⟨
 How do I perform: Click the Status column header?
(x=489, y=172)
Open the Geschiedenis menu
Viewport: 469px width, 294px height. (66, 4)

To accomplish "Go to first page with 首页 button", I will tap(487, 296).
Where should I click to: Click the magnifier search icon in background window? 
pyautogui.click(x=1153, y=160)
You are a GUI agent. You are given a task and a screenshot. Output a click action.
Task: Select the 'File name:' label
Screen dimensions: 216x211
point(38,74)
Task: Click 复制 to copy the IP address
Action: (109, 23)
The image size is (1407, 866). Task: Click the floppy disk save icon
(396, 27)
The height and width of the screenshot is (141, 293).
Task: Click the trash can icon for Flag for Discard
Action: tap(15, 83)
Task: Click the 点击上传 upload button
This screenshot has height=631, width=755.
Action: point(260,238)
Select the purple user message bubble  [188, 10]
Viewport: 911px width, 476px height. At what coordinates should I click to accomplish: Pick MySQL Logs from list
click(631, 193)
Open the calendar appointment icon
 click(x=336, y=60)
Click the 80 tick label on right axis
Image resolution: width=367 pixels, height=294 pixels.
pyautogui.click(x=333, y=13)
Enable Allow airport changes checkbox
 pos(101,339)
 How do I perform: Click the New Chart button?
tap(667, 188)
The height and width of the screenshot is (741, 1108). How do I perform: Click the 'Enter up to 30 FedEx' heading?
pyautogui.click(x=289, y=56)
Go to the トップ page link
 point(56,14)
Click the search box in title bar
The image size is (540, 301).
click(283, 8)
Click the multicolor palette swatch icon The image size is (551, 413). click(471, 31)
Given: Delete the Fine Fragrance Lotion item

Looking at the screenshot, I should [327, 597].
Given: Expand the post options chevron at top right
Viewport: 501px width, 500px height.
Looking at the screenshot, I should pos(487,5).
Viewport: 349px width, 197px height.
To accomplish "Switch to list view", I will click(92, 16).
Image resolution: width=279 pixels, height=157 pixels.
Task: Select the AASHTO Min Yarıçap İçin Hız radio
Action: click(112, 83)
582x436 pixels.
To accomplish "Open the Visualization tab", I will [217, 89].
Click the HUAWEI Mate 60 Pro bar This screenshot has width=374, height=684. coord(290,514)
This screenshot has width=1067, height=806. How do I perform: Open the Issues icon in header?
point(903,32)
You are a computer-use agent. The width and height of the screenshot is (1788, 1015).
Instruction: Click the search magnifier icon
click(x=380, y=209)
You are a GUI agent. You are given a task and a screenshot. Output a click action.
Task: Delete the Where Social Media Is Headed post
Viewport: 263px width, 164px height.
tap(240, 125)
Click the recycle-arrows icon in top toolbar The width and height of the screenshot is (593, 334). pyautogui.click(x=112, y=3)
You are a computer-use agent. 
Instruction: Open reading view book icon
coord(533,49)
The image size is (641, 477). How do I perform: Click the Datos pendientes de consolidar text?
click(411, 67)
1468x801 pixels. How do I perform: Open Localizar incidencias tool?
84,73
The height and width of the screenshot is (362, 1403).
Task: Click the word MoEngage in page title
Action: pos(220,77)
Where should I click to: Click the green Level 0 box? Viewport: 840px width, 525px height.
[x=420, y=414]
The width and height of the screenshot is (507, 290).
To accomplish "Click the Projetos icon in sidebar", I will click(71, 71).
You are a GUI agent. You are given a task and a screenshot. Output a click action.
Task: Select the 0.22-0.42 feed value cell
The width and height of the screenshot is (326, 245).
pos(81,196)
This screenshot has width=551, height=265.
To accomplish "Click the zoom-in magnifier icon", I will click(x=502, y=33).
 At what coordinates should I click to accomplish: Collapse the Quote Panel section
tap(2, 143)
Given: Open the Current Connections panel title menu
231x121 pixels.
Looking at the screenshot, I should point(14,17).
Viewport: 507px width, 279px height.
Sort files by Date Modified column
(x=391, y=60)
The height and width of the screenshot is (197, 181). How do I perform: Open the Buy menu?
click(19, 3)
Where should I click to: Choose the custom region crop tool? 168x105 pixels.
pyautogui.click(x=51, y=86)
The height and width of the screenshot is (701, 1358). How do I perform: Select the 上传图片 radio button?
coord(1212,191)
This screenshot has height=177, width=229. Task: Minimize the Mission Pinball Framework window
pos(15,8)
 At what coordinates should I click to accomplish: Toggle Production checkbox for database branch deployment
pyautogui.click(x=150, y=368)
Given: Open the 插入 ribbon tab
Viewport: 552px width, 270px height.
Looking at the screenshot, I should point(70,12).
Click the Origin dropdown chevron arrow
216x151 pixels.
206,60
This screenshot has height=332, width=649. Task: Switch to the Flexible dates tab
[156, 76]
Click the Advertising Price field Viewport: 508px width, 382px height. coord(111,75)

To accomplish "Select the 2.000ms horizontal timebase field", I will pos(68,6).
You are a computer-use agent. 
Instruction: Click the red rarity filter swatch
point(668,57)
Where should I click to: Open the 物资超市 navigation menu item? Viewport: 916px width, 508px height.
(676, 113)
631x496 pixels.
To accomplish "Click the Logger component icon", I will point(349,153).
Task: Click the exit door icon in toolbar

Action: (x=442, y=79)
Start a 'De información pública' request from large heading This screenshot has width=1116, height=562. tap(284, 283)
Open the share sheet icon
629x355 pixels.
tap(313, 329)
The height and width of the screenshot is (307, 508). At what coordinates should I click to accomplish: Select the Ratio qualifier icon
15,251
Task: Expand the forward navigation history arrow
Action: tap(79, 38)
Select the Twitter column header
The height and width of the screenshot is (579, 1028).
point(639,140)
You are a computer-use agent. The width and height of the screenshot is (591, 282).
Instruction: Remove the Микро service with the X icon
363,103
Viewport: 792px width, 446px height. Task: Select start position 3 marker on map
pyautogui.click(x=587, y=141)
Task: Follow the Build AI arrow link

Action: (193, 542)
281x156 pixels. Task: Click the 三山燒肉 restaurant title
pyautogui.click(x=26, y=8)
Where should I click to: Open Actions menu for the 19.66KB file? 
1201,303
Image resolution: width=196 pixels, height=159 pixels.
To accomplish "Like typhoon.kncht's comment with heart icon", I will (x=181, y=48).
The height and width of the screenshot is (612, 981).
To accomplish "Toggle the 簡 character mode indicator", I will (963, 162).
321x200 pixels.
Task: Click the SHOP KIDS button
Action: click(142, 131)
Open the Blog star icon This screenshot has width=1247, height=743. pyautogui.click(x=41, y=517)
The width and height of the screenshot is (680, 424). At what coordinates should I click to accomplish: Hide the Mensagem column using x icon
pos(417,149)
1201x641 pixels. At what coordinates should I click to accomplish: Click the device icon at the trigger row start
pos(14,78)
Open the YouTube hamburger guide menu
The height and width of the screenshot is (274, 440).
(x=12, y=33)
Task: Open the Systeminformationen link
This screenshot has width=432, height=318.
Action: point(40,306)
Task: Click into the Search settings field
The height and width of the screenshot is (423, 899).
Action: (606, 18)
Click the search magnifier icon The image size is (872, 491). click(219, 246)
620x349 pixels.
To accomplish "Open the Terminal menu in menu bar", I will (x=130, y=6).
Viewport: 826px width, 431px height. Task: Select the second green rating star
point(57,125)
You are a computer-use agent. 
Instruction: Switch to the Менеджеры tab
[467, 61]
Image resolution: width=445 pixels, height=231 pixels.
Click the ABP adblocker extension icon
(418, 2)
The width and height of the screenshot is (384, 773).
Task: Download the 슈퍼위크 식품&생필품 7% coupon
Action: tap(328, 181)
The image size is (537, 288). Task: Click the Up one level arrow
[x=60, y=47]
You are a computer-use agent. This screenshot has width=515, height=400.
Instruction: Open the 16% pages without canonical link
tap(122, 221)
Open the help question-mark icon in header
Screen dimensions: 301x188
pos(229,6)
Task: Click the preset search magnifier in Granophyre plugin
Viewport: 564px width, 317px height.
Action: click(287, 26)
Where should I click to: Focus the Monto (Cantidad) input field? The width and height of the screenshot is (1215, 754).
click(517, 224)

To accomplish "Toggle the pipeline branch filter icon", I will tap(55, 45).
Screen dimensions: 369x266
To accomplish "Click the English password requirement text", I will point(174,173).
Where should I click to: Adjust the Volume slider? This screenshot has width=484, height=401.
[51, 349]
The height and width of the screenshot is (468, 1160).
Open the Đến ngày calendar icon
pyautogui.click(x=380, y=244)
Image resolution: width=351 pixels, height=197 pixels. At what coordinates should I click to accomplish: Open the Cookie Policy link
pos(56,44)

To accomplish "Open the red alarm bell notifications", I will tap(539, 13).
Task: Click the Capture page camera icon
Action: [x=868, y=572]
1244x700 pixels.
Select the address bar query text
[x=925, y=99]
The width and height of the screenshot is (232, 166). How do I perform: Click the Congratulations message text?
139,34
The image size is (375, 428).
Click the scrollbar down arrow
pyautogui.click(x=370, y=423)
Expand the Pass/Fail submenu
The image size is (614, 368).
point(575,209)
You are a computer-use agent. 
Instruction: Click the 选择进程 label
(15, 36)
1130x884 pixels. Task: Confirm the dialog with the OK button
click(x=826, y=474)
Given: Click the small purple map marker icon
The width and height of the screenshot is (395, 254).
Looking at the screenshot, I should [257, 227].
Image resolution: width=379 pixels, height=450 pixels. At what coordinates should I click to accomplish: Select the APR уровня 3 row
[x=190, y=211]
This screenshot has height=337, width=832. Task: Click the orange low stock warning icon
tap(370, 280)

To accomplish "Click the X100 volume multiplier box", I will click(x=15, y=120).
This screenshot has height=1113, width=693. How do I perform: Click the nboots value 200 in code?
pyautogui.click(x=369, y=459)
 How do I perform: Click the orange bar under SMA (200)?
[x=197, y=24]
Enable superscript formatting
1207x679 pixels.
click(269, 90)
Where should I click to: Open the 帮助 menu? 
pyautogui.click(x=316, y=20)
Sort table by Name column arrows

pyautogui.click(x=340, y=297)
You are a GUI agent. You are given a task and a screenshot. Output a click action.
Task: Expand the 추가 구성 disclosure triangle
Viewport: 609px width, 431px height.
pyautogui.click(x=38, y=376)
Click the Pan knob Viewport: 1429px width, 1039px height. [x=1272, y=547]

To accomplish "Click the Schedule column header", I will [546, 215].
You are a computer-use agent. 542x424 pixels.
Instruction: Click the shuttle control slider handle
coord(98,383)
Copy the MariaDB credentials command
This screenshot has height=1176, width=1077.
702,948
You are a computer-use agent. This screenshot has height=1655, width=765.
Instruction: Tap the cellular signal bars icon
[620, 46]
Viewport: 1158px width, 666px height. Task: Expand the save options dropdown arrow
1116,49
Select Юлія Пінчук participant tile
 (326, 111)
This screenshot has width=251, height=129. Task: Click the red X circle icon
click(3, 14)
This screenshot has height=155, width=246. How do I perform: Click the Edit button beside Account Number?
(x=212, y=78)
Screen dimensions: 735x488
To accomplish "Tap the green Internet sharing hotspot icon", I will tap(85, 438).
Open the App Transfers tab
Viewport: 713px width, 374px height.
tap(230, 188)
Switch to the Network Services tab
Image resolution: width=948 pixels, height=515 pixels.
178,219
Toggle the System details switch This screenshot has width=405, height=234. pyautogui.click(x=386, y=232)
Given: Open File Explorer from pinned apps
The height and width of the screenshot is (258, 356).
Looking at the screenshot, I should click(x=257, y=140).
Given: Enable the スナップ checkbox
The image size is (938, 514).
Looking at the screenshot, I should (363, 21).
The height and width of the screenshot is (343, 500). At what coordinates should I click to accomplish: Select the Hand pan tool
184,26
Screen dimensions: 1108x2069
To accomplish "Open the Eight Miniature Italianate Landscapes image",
⟩
Your objective: Everything in the material above from the line that has "Copy the MariaDB credentials command" through the line that has "Screen dimensions: 735x488" must be duplicated exactly, with no other lines given.

Solution below:
Copy the MariaDB credentials command
This screenshot has height=1176, width=1077.
702,948
You are a computer-use agent. This screenshot has height=1655, width=765.
Instruction: Tap the cellular signal bars icon
[620, 46]
Viewport: 1158px width, 666px height. Task: Expand the save options dropdown arrow
1116,49
Select Юлія Пінчук participant tile
 (326, 111)
This screenshot has width=251, height=129. Task: Click the red X circle icon
click(3, 14)
This screenshot has height=155, width=246. How do I perform: Click the Edit button beside Account Number?
(x=212, y=78)
Screen dimensions: 735x488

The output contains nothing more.